Your goal. All lines from the one containing "This screenshot has height=724, width=863." through the final line of the material below must appear exactly as they are, with nothing else.

Information shown.
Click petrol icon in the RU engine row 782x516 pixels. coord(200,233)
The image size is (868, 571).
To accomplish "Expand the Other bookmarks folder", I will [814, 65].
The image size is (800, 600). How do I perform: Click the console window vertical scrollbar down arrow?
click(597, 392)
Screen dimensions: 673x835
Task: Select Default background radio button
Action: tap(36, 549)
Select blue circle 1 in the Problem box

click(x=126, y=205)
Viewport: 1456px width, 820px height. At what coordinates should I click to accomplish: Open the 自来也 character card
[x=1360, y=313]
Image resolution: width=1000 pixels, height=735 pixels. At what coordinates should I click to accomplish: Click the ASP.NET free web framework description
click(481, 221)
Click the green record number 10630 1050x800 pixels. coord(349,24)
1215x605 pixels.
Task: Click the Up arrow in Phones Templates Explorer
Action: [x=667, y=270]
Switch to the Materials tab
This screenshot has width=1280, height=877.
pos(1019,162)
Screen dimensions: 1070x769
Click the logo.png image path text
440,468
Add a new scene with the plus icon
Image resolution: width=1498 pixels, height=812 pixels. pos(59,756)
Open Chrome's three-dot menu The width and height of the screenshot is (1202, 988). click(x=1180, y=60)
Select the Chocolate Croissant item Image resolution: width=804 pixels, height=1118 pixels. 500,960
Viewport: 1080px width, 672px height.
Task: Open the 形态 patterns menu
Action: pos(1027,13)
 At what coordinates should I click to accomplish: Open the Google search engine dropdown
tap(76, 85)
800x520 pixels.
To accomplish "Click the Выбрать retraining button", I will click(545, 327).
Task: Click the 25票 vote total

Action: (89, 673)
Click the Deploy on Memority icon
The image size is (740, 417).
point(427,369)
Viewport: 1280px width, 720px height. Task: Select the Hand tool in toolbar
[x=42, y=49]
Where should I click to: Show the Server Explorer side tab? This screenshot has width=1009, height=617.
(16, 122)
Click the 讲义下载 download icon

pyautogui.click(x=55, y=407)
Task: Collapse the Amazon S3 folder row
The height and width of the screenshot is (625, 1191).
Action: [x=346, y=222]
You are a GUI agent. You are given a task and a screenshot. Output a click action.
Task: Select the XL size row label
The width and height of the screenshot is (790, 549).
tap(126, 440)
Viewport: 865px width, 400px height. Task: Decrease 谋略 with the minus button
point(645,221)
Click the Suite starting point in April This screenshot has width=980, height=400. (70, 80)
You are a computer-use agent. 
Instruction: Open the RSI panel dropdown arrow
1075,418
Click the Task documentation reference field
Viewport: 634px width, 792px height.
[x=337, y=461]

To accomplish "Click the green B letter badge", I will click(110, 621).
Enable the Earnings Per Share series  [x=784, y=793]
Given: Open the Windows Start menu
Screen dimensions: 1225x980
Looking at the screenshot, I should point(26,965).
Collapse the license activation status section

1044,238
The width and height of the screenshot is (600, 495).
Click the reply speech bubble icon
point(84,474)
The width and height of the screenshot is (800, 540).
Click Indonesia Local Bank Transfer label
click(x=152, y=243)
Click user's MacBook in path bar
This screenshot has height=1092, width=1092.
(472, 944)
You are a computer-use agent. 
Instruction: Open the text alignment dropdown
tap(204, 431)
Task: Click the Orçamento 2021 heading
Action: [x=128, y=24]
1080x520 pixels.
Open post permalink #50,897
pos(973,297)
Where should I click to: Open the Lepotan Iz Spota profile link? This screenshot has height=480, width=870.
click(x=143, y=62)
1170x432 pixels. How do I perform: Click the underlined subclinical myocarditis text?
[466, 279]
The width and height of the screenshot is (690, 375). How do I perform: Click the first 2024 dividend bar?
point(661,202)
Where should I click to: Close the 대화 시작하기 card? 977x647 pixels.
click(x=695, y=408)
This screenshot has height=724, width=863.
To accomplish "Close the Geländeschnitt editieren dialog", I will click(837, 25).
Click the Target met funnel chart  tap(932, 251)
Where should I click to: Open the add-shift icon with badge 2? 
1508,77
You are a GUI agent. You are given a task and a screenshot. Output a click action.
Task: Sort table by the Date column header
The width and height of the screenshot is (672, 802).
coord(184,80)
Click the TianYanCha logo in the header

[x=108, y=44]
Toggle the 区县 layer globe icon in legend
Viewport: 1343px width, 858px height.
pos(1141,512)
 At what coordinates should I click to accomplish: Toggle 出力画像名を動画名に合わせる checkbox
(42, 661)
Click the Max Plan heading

Task answer.
This screenshot has height=724, width=863.
To accomplish "Close the Geländeschnitt editieren dialog", I will click(837, 25).
Click the Target met funnel chart  tap(932, 251)
Where should I click to: Open the add-shift icon with badge 2? 
1508,77
You are a GUI agent. You are given a task and a screenshot. Output a click action.
Task: Sort table by the Date column header
The width and height of the screenshot is (672, 802).
coord(184,80)
Click the TianYanCha logo in the header

[x=108, y=44]
Toggle the 区县 layer globe icon in legend
Viewport: 1343px width, 858px height.
pos(1141,512)
 At what coordinates should I click to accomplish: Toggle 出力画像名を動画名に合わせる checkbox
(42, 661)
Click the Max Plan heading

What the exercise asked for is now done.